My dad and I didn’t always see eye to eye, but I think that’s how some fathers and sons are supposed to interact. While my dad and my sister often got along famously, he and I butted heads frequently. Looking back now, I realize it might have been because he saw me about to make a mistake that he made growing up and already knew how it would turn out. Sometimes I listened, sometimes I didn’t, but I usually fared better when I did. For example, he knew long before I did that the girl that would one day crack my windshield was no good for me.
The older I get, the more I realize how much I inherited from my dad. I have the same big head, the same fascination with technology, his corny sense of humor (much to my wife’s chagrin), and an abbreviated version of his nickname. Like him, I’m more comfortable in a button-down than a t-shirt, and though I try not to overdo it, I have the same appreciation for cologne.
We also shared an appreciation of anything with a motor, though he preferred his John Deere tractor while I was growing into faster and sportier cars (though I should point out that I currently drive a station wagon). One of our favorite places to go was a local hobby shop where I’d pick out a model car to put together. Once home, I always wanted to start building it right away and had no patience for painting, so we would split the duties. He would paint the main pieces of the model while I would start putting together the engine and interior.

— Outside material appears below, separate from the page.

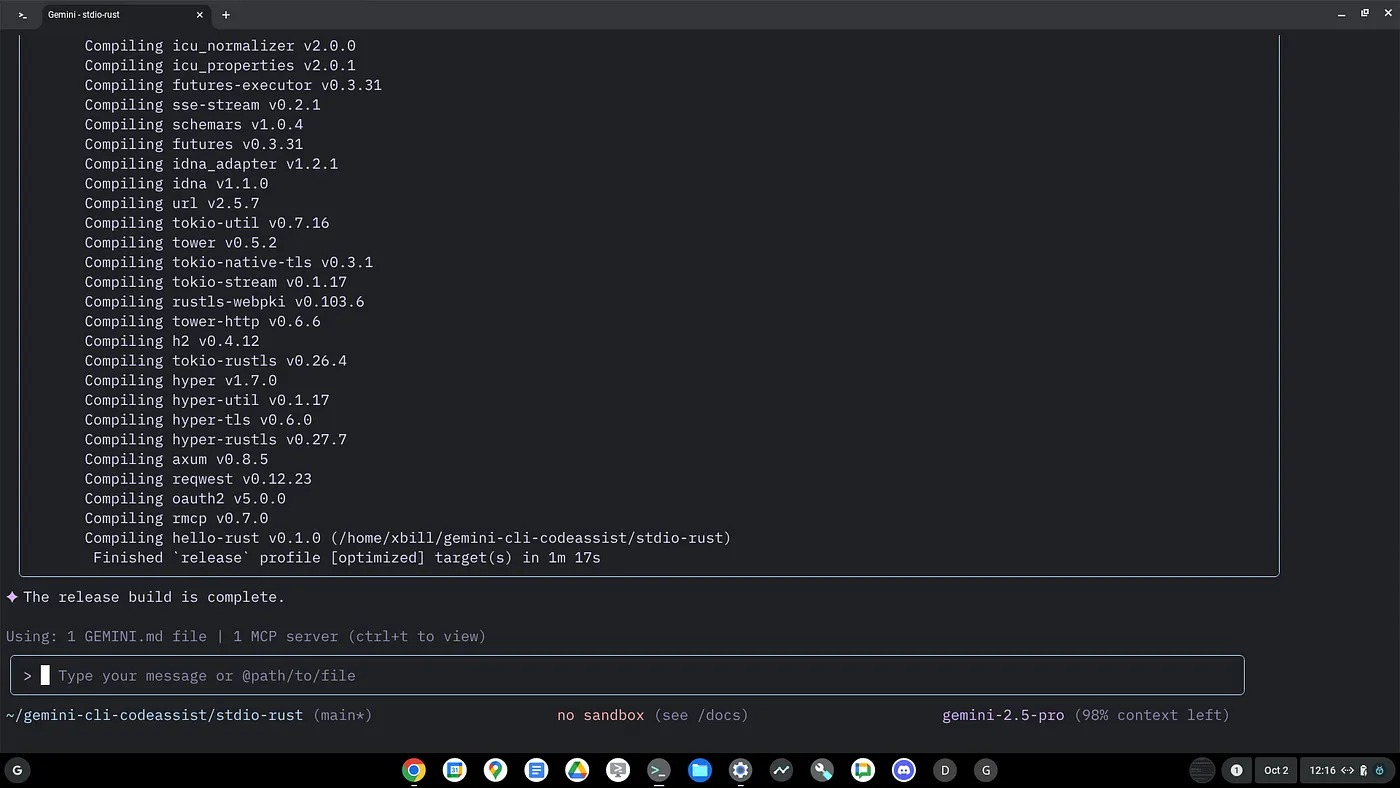Open a new terminal tab

pyautogui.click(x=226, y=15)
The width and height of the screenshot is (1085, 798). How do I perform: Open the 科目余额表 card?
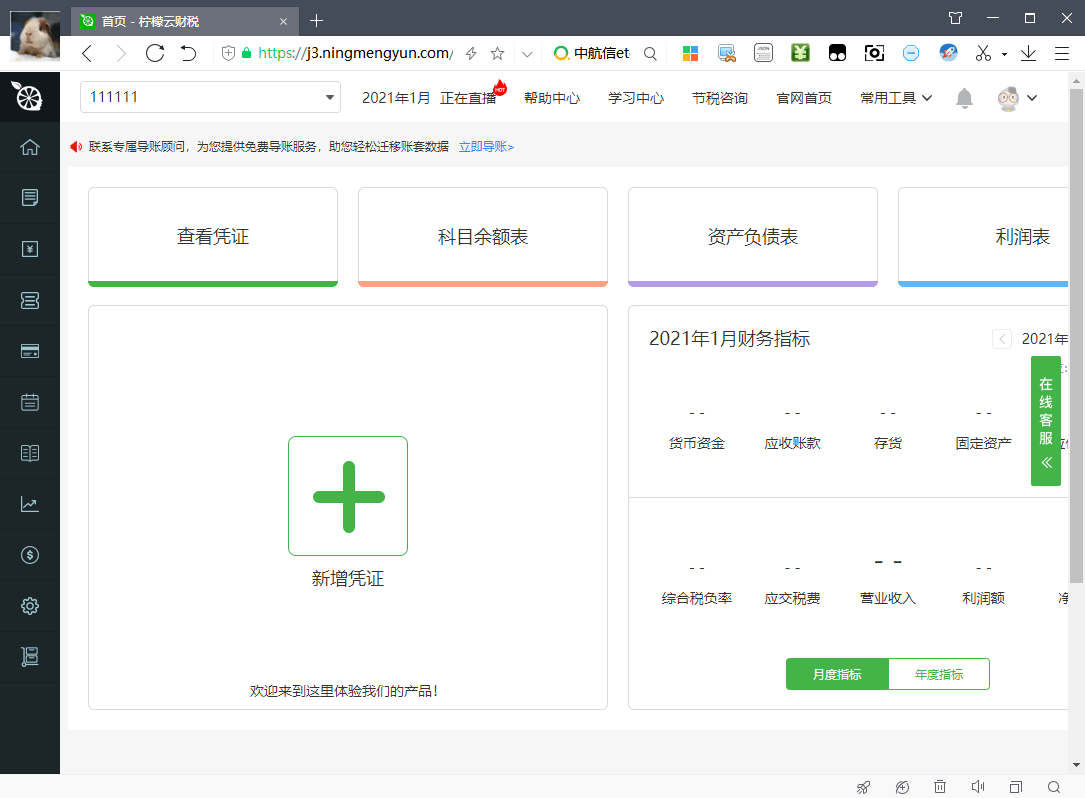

A few years later, I got my first job at that same hobby shop and I loved it when he’d come to visit while I was working. I’d often try to show off while he was there by demonstrating how much I knew. At every job I’ve held since, I always tried to impress him with my knowledge and responsibilities.
I think the most fun I had with my dad was when we went searching for my first car in the summer of 1994. We pored over every used car lot in central Iowa every chance we got for a month. He wanted to put me in something safe and practical that wouldn’t go over 55mph, while I wanted something fast and red and flashy and attractive to the opposite sex, etc. We settled on a white 1985 Mazda that was just enough of a compromise for both of us.
Once the paperwork was signed and I was about to drive it off the lot, my dad and I had an odd but touching moment: We had spent the last few weeks bonding in our search for the perfect first car, driving everything from pickups to stately sedans and having fun together the whole time. Just like that, it was over, and I was no longer the front seat passenger in my dad’s car. He handed me the keys, told me to be careful and not to stay out too late, and we went our separate ways. I remember being excited about having a car and gaining some independence, but I also knew that things would be different from that moment on.
My favorite piece of advice he gave me, though it’s not the most insightful thing he ever said, was “put the tools back where you found them.” This was not only to keep things organized, he said, but so that things would be where the next person could expect to find them. This created an ethic in me to think ahead and be considerate of others in a proactive way. It also taught me that if you keep things organized, you can focus on the bigger problem and not get bogged down with the trivial details.
There are lots of stories of my dad helping people that he barely knew, and that’s just who he was. He wasn’t interested in being recognized for helping someone, except maybe a call or letter to let him know how things turned out. He truly enjoyed people and loved to make strangers smile. I didn’t say it often enough, but I love you, Pop. Rest in peace.